Nu masculino ainda é tabu e reflete desigualdade de gênero
É raro ver um homem nu nas revistas, no cinema e nos programas de TV. Quando isso acontece, a exposição costuma ser velada, dificilmente a nudez frontal masculina aparece nas telas. Recentemente, as séries “Game of Thrones” (HBO) e “Sense8” (Netflix) quebraram esse tabu, acendendo a polêmica. O ator Kevin Bacon também estrelou uma campanha em favor de mais exposição dos corpos masculinos nos filmes de Hollywood.

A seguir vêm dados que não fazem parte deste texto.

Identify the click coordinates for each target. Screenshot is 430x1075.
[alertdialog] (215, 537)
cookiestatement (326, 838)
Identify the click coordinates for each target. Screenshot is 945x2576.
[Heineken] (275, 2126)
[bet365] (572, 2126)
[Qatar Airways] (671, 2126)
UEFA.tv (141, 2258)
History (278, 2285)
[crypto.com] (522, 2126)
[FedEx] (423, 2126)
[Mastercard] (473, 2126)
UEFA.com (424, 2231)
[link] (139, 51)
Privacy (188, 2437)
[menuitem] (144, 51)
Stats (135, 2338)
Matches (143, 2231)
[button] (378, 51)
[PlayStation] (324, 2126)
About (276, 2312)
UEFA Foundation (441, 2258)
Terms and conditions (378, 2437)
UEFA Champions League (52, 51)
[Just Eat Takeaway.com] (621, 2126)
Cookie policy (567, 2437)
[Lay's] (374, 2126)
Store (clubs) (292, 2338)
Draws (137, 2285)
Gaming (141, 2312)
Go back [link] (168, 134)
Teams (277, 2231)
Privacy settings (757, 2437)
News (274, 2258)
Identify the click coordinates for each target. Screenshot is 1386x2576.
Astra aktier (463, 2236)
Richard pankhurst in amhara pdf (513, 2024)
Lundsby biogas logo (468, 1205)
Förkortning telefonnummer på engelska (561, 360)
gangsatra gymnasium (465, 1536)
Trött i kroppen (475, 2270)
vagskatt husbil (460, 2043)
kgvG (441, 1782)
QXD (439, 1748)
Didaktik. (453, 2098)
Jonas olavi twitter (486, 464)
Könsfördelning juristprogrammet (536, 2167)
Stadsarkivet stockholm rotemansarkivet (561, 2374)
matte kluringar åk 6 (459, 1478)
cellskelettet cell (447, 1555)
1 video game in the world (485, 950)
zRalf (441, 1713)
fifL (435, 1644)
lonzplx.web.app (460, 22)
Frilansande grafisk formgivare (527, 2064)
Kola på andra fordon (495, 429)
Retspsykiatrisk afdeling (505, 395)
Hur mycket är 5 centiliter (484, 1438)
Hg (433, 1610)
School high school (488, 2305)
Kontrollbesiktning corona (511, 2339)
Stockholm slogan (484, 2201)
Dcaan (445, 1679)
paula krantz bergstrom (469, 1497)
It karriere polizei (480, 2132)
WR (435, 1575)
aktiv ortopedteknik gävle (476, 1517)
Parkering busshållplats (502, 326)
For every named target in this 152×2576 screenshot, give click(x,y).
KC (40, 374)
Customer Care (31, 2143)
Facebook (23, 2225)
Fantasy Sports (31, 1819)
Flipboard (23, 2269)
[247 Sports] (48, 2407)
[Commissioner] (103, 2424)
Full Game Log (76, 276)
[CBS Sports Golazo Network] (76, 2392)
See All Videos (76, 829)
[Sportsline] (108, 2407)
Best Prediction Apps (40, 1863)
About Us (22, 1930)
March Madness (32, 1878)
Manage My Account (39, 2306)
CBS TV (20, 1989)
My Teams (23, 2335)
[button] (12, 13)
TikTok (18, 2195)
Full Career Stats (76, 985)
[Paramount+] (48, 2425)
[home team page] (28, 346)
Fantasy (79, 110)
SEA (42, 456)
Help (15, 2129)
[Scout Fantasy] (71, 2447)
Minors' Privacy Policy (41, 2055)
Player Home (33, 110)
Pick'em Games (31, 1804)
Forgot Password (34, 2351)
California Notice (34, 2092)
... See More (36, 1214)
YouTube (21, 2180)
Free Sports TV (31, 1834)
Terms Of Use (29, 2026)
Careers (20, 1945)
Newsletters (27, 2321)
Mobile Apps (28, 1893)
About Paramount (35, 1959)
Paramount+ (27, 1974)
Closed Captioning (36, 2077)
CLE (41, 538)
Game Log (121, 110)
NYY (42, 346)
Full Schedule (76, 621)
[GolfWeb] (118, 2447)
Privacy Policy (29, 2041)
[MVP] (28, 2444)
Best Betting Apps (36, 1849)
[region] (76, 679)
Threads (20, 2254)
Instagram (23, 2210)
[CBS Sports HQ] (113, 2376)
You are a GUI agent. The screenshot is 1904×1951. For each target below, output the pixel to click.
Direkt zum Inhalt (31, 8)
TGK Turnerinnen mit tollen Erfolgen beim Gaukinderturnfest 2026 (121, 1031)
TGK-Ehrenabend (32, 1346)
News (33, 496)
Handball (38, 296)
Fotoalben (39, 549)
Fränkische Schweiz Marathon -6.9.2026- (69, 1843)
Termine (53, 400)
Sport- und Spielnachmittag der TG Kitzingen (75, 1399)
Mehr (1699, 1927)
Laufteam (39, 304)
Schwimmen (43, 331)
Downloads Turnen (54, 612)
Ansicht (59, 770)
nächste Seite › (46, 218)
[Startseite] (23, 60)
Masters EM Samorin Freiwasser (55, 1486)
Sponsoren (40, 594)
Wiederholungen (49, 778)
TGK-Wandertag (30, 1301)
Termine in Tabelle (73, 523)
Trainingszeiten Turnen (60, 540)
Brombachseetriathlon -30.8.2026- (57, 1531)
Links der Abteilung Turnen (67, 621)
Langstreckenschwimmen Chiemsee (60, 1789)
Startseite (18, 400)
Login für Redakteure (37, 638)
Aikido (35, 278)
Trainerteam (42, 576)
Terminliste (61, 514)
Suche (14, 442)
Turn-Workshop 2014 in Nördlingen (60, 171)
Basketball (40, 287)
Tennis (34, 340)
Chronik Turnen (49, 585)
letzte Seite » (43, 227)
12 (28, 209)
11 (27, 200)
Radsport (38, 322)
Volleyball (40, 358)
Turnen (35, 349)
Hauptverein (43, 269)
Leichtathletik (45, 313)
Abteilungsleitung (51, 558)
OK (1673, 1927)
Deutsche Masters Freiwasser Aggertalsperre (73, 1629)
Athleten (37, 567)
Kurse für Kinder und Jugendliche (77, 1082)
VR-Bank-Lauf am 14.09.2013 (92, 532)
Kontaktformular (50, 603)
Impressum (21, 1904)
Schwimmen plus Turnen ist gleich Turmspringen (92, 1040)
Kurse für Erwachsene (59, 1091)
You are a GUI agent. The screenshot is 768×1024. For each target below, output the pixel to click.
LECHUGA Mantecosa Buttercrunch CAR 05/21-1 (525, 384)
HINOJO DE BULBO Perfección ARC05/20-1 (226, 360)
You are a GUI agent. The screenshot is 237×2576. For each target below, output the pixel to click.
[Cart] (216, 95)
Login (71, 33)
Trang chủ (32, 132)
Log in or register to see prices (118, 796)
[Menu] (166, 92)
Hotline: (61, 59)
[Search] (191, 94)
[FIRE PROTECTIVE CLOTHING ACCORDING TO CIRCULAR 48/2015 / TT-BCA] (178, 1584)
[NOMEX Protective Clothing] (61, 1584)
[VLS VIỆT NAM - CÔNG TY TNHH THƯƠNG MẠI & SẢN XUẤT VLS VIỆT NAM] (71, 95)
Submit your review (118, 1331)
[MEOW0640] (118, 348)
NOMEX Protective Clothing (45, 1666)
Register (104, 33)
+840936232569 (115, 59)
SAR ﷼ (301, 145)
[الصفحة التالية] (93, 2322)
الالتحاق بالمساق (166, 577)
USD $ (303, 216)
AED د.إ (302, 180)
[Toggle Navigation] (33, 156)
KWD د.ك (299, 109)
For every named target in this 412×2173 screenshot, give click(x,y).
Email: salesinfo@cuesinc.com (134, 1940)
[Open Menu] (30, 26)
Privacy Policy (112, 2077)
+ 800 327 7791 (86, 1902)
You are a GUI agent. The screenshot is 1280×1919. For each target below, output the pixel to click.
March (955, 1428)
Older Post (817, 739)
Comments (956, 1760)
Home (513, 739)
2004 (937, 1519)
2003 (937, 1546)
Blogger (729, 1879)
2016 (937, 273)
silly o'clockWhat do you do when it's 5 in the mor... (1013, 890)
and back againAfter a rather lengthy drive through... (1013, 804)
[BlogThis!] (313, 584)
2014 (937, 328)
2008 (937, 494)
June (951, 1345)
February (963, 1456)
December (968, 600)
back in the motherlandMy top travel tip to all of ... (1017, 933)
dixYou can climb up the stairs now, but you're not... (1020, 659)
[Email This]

Enquanto a nudez feminina costuma ser explorada massivamente sem tantos questionamentos, poucos são os momentos em que o nu masculino é exibido com a mesma naturalidade.
Na análise de Camilo Braz, professor de antropologia na UFG (Universidade Federal de Goiás), para entender essa diferença deve-se levar em conta as normais culturais de uma sociedade desigual em termos de gênero e sexualidade.
As relações de gênero na exploração da nudez fazem parte de um contexto histórico. A professora de artes da UFPR (Universidade Federal do Paraná) Stephanie Dahn Batista, doutora em história, diz que ao longo dos séculos o homem ocupou o papel de observador nas obras de arte.
“O corpo feminino sempre apareceu como objeto de desejo, reflexo de uma relação de poder, o artista era masculino e o modelo feminino”, diz Stephanie.
Apesar dos avanços nas últimas décadas, a professora da UFPR conta que ainda hoje os alunos têm dificuldade em sustentar o olhar nas aulas em que a nudez masculina é mostrada. “Não há o hábito de ver o nu masculino com toda liberdade, essa nudez ainda causa constrangimento e estranheza”, fala Stephanie.
Nu na TV brasileira
A igualdade na nudez midiática ainda está longe de ser alcançada, porém a exposição masculina tem ficado cada vez mais frequente.
A novela “Verdades Secretas”, exibida pela Globo na faixa das 23h em 2015, teve alguns nus masculinos. O ator Adriano Toloza, que contracenou despido com a atriz Guilhermina Guinle, lembra do burburinho que a cena provocou nas redes sociais. “A nudez masculina costuma chamar mais atenção e causar mais polêmica.”
Apesar de encarar a nudez em cena com naturalidade quando existe um propósito, Toloza, que também já atuou nu no teatro, diz que os brasileiros não estão prontos para ver um frontal masculino na TV. “Temos uma sociedade ainda muito conservadora e agarrada aos conceitos morais”, afirma.
Na opinião do ator, esse comportamento é fruto de uma visão patriarcal. “Carregamos essa cultura machista de que só os homens são merecedores de certos prazeres.”
Com exceção dos materiais pornográficos, ainda existem poucos produtos culturais que dão destaque para a nudez masculina.
O fotógrafo Gianfranco Briceño só se deu conta desse vácuo no mercado depois de lançar o fanzine “Snaps”, com fotos de homens nus sob luz natural, que alcançou mais repercussão do que ele esperava. “Só havia pornografia ou conteúdos mais voltados para o público gay”, afirma.
Briceño fez questão de retratar o corpo masculino por completo, sem evitar a nudez frontal, mas nota que esse ainda é um tabu. “Por ser um órgão interno, a exposição da vagina é mais tolerada, já o pênis precisa ser escondido, como se a sexualidade tivesse de ser oculta.”
Belo e masculinidade hegemônica
A nudez masculina, apesar de mais rara, não é novidade no mundo das artes. Em 1504, a escultura de David nu, do artista renascentista Michelangelo, foi exposta em praça pública em Florença, na Itália.Porém, nesse contexto, o corpo masculino é associado ao sublime e à figura do herói, não a um homem de carne e osso. “O belo masculino vem sempre muito idealizado”, afirma Stephanie Dahn.
A falta de exposição dos homens, segundo Camilo Braz, também se relaciona com a valorização da norma heterossexual e do controle dos corpos. “A nudez pode ser vista como ameaçadora à masculinidade hegemônica que, por ser frágil, é constantemente reiterada.”
É difícil prever quando ver um homem nu na TV será tão comum quanto assistir a uma mulher nua. A mudança depende também das transformações culturais e dos avanços na igualdade de gênero, o que sutilmente vem acontecendo em alguns setores.
“Percebo que a moda tem colocado mais homens nus em suas propagandas”, diz o fotógrafo Gianfranco Briceño.